John M. Wood is an SSA Administrative Law Judge at the Peoria Hearing Office. Over his 10 years on the bench, he has issued 23,360 lifetime decisions with an approval rate of 42%. This is below the national median of 58%, but aggregate rates describe past decisions, not predictions for your individual hearing. An attorney can help you prepare for this judge's specific bench and ensure your medical evidence is properly presented.
This page presents publicly available SSA Office of Hearings Operations disposition data, with no editorial rating or evaluation. ALJs are independent decisionmakers; aggregate statistics describe past patterns, not predictions of how any individual case will be decided. Information here is provided for hearing preparation, not as legal advice.
Approval rates
Judge Wood maintains a lifetime approval rate of 42% based on 23,360 lifetime decisions. In the most recent reporting period, the approval rate was 46%, which compares to the Peoria Hearing Office average of 56% and the national average of 58%. These figures reflect a significant volume of cases handled over a 10-year tenure. Aggregate rates describe past decisions, not predictions for your individual hearing.
Office- and national-level breakdowns of fully favorable vs denial rates aren't currently published by SSA in the per-office disposition data. The judge's own breakdown is the detail we have today.
Approval rate over time
Year-over-year approval rate across Judge Wood's docket. Annual rates fluctuate with the mix of cases SSA assigns; the longer-run pattern is more informative than any single year.
Decision pattern
Over a decade on the bench, Judge Wood has seen fluctuations in approval patterns. The annual data shows a range of outcomes, with your potential approval rate moving between 31% and 49% during different periods. The most recent data indicates a return to 49% in 2025, suggesting a shift from the lower rates observed in 2022 and 2023. This trend reflects the evolving nature of the cases assigned to this bench.
Preparing for an SSDI hearing
The guidance below applies to any SSDI hearing, not specifically to Judge Wood's bench. Judge-specific preparation guidance requires a corpus of public Appeals Council decisions involving each judge, which we haven't built yet.

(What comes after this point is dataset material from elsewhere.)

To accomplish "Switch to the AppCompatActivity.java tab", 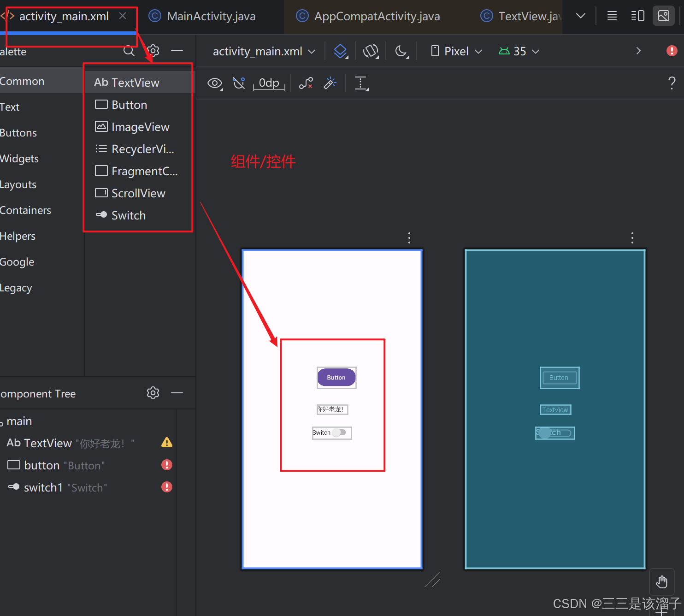I will [x=377, y=17].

- Bring a clean treating-physician record. Longitudinal primary-care or specialist notes spanning the disability period, with consistent symptom documentation, are typically the strongest evidence at hearing. A single month's records usually aren't enough.
- Don't rely on consultative exams alone. If your medical evidence is built primarily around a one-time CE finding, expect detailed questioning. Supplement with treating-source statements where possible.
- Prepare for daily-activity questions. Have honest, specific answers about a typical day. Answers that conflict with the medical record (in either direction) tend to hurt credibility.
- Expect transferable-skills probing. A vocational expert will usually testify about jobs available to someone with your limitations. Your representative should be prepared to cross-examine.
Hearing with Judge Wood? Free, confidential — see if you qualify for SSDI.
Free Benefits ReviewAbout the Peoria hearing office
The Peoria Hearing Office serves you and other claimants throughout Illinois and the surrounding region. With a bench of 6 judges, the office manages a high volume of disability claims to ensure timely processing. The office currently maintains a latest approval rate of 56%, reflecting the broader regional trends in disability adjudication. You can visit the Peoria Hearing Office page for the full ALJ roster.
Other judges at this hearing office
The Social Security Administration uses a workload-balancing algorithm to assign cases, meaning the judge you are assigned is essentially random. Across the Peoria Hearing Office, lifetime approval rates among the bench range from 42% to 67%. Because of this variance, you should focus on the strength of your medical evidence. For preparation purposes, the guidance remains consistent regardless of which judge you are assigned.